A formula string for modeling. It should include "~ 0 + ..." to exclude the intercept from the model. All the model parameters must be present in meta.info.

competing_risks

Logical. If TRUE, the function will fit a competing risks model using the crr function from the cmprsk package instead of the standard Cox proportional hazards model. Default is FALSE.

correlation_block

Character or NULL. The name of a column in meta.info that defines correlation blocks. Samples sharing the same value in this column are always resampled together as a unit. If NULL, the function behaves identically to bootstrapSamples_limRots.

Value

A SummarizedExperiment when x is a SummarizedExperiment (results added to rowData and metadata), or a list with the following elements:

data

The original data matrix.

niter

The number of bootstrap samples used.

statistics

The optimized statistics for each feature.

pvalue

P-values computed based on the permutation samples.

[Saved entries]
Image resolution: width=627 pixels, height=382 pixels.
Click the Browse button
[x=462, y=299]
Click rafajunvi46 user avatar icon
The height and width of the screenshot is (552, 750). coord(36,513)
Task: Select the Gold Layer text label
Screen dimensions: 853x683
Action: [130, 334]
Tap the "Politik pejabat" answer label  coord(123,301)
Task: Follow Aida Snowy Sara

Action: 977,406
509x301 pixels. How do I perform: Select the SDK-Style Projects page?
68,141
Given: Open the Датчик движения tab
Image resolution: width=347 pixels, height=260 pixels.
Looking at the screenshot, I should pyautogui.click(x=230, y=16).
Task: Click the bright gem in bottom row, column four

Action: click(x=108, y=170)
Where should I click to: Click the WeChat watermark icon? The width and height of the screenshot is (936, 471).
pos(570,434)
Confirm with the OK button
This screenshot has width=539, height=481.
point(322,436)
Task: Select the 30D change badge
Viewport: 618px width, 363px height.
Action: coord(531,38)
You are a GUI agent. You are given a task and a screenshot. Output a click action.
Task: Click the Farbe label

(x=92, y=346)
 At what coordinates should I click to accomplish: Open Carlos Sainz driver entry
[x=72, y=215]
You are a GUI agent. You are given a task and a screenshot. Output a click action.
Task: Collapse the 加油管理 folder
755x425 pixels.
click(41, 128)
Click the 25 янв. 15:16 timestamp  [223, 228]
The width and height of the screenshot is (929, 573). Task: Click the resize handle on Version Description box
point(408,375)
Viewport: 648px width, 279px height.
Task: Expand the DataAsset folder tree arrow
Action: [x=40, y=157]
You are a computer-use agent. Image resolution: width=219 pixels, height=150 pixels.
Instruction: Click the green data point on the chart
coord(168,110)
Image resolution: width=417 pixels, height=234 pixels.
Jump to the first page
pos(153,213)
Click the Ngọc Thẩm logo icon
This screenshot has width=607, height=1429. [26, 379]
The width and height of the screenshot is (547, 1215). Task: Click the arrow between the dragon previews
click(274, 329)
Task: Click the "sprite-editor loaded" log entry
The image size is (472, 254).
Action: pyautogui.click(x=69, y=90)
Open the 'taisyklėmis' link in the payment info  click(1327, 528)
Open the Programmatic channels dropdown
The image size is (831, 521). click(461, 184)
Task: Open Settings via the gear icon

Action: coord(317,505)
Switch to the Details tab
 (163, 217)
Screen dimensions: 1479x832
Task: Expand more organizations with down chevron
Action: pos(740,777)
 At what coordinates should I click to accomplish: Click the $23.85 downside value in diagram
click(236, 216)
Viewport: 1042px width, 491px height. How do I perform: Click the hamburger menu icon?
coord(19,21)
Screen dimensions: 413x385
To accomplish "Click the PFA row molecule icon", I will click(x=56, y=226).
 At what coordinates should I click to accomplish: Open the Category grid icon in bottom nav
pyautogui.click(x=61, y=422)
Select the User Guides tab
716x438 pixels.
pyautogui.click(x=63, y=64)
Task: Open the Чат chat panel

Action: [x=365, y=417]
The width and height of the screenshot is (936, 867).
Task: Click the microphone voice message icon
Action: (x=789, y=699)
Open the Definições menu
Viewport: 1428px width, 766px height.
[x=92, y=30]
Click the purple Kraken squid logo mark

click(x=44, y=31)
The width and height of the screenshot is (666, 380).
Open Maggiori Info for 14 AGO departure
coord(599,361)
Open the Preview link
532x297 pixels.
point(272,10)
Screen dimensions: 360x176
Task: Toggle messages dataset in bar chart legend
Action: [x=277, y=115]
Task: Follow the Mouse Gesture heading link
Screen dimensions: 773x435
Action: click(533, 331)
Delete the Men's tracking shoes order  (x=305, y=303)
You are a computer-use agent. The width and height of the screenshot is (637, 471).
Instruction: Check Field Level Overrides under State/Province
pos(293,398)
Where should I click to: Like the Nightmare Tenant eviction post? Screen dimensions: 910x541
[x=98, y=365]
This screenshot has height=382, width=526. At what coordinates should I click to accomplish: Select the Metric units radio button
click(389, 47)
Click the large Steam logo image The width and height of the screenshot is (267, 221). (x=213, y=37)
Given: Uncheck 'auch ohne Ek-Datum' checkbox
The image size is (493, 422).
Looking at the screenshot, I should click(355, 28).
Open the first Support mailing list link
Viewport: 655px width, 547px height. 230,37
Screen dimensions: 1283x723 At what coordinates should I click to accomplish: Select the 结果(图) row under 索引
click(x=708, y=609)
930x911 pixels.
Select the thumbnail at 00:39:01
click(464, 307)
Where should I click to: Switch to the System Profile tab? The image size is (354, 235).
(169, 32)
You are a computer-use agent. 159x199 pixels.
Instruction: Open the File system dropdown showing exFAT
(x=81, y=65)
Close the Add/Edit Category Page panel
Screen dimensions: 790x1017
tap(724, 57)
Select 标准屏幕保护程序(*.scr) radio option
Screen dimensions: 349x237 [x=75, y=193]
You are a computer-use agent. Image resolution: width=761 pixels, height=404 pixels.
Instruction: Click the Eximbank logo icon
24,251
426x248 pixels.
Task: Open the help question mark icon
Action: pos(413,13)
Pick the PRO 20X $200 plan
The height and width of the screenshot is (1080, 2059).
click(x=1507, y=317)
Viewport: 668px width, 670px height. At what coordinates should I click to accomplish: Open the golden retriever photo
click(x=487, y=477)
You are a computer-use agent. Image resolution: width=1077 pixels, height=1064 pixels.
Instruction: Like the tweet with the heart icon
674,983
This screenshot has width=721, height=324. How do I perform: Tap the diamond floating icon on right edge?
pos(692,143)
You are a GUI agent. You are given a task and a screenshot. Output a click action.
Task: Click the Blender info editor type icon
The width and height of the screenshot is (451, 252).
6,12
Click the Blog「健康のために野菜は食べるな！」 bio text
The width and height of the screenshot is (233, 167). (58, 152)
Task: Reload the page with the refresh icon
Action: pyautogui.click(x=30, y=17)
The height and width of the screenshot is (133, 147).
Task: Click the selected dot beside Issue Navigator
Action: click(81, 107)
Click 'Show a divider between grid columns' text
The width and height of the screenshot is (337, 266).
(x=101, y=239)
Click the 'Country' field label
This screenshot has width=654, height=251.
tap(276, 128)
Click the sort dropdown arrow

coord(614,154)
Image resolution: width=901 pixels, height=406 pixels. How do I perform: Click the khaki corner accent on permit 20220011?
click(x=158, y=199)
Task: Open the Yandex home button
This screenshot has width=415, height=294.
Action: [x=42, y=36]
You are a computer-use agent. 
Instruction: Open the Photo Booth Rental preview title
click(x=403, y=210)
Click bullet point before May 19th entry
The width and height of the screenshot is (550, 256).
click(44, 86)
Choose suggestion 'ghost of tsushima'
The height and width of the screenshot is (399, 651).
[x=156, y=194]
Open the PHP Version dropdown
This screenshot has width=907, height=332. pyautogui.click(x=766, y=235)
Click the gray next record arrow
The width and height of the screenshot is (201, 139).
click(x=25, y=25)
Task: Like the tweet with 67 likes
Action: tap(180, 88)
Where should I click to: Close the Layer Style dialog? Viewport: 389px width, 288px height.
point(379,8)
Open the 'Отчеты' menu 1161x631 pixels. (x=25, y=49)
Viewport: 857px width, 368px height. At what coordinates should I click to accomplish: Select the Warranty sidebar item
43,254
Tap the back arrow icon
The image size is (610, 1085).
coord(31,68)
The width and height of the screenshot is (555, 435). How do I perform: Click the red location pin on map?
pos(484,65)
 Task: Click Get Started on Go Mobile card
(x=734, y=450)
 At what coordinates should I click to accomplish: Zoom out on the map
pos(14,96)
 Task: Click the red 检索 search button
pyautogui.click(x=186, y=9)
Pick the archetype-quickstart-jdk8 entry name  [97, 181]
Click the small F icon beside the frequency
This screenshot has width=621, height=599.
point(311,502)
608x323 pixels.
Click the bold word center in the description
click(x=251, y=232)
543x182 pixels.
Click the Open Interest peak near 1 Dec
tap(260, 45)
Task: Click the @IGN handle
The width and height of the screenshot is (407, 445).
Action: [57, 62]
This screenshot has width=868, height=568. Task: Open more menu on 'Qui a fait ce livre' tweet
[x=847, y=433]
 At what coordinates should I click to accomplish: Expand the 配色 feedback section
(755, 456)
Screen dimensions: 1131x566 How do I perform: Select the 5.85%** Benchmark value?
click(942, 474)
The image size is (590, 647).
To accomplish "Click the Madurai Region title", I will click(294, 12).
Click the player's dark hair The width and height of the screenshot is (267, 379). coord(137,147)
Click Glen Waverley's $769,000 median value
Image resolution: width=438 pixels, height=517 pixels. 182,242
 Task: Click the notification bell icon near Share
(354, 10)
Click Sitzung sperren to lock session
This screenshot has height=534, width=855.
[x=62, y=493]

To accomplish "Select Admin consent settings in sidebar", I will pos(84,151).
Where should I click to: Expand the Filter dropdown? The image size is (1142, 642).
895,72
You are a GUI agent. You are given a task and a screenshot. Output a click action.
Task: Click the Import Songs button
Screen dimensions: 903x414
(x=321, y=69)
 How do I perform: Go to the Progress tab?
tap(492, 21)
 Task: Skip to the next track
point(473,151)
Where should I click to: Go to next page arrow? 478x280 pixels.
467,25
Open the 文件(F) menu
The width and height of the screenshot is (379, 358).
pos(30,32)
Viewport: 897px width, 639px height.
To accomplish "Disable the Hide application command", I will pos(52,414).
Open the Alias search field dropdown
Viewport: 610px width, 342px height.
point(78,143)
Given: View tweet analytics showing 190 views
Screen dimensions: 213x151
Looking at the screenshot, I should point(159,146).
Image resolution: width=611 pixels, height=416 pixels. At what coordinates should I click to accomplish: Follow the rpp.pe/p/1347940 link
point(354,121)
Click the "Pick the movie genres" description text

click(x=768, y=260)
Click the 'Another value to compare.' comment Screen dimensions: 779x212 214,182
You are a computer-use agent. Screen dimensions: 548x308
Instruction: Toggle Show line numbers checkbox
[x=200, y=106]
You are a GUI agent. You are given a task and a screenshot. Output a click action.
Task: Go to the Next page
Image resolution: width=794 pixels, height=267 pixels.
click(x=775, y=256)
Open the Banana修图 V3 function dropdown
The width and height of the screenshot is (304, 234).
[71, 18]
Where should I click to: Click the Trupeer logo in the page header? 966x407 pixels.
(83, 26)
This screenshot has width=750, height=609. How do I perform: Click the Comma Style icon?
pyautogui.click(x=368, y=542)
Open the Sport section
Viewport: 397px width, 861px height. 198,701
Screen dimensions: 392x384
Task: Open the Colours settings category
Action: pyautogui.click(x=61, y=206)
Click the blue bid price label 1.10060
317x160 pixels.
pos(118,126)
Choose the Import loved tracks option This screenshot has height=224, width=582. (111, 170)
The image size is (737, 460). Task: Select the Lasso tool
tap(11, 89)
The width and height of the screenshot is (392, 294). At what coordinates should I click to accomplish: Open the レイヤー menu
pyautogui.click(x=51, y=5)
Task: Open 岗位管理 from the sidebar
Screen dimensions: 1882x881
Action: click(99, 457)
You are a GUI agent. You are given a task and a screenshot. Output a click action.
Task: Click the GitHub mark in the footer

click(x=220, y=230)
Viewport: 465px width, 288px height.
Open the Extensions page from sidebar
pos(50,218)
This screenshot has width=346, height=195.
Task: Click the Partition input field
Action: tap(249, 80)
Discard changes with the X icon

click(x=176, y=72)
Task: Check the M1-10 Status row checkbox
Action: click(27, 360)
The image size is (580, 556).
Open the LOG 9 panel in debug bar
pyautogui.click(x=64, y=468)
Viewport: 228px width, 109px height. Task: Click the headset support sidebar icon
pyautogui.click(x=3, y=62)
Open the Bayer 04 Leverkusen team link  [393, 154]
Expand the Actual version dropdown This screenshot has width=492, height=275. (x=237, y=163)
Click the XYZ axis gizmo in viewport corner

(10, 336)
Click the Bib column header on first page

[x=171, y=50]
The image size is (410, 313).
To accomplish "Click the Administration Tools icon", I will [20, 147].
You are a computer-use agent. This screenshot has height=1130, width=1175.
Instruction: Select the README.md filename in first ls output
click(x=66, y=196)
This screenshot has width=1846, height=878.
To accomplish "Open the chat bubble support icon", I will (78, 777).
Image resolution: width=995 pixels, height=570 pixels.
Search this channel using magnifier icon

### Exercise prompt
In the function documentation, take the part that opens with the words "competing_risks" and closes with "identically to bootstrapSamples_limRots.", and write it out again with "resampled" swapped for "bootstrapped".

### Expected answer
competing_risks

Logical. If TRUE, the function will fit a competing risks model using the crr function from the cmprsk package instead of the standard Cox proportional hazards model. Default is FALSE.

correlation_block

Character or NULL. The name of a column in meta.info that defines correlation blocks. Samples sharing the same value in this column are always bootstrapped together as a unit. If NULL, the function behaves identically to bootstrapSamples_limRots.